Ronald E. Coleman, J.
On August 25, 1958 the State of New York appropriated a certain portion of claimants’ property consisting of 22.692± acres situate in the Town of Lewiston, County of Niagara, pursuant to section 30 of the Highway Law and acts amendatory thereto as made applicable by section 1007 of the Public Authorities Law, by filing Map No. 640, Parcel No. 640, Niagara Power Project, and a description of the said property in the office of the County Clerk of Niagara County. The court adopts the description of the appropriated property shown and set forth on the map filed in the County Clerk’s office and reference is hereby made thereto for such description without further repetition thereof. The claim was duly filed on December 15, 1968 and has not been assigned or submitted to any other court or tribunal for audit or determination. The court has viewed the premises.

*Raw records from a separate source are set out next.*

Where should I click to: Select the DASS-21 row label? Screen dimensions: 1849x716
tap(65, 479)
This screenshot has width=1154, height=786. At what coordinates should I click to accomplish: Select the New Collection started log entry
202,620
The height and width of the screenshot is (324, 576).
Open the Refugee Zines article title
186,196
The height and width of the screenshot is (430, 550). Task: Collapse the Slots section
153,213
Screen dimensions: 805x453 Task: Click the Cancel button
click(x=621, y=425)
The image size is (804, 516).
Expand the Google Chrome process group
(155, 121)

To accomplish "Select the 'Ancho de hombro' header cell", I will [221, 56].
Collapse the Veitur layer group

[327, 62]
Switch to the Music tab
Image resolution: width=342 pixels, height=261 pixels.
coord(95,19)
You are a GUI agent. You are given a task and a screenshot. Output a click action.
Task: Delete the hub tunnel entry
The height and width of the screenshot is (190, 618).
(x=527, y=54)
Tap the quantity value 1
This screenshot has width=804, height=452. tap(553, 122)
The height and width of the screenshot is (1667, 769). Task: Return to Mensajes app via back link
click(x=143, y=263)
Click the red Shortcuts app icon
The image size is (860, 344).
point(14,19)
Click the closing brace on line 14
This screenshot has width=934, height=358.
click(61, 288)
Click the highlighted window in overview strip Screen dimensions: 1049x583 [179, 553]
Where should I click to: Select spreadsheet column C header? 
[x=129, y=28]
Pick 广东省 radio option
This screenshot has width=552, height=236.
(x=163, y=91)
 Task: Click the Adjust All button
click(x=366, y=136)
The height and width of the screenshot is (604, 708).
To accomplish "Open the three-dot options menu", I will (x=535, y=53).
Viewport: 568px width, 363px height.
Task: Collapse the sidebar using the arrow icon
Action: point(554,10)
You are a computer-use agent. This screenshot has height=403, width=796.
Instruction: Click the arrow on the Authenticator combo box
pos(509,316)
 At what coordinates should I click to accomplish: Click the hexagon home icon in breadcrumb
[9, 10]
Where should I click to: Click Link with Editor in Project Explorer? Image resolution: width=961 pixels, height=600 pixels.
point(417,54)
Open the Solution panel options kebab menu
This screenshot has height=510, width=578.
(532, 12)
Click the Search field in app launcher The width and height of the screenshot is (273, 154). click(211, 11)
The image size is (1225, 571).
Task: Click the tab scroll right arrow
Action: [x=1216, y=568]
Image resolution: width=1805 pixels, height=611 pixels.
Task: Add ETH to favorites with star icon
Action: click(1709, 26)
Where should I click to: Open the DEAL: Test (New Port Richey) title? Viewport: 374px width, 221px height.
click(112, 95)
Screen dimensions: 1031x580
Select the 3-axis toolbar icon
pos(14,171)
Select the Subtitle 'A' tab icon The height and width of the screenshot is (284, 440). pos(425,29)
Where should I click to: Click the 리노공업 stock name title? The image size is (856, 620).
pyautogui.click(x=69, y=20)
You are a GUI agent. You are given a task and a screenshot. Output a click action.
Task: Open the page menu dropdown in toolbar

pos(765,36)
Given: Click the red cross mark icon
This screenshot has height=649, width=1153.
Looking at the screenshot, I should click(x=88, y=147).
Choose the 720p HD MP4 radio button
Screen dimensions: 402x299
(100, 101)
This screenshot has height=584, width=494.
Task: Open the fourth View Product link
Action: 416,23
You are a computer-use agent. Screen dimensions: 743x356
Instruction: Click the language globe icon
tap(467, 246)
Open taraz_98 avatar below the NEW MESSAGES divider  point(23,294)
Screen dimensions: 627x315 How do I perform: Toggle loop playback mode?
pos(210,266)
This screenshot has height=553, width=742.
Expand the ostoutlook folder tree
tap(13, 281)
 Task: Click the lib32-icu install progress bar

Claimants owned the property by reason of a deed dated February 4, 1957 from Emplor Corporation to them, recorded in the Niagara County Clerk’s office in Liber 1257 of Deeds at page 389. Prior to the appropriation the property consisted of 53.49 acres and was located on the northerly and southerly sides of Upper Mountain Road approximately one mile easterly from the intersection of that road and Military Road, being bounded on the south by Moyer Road.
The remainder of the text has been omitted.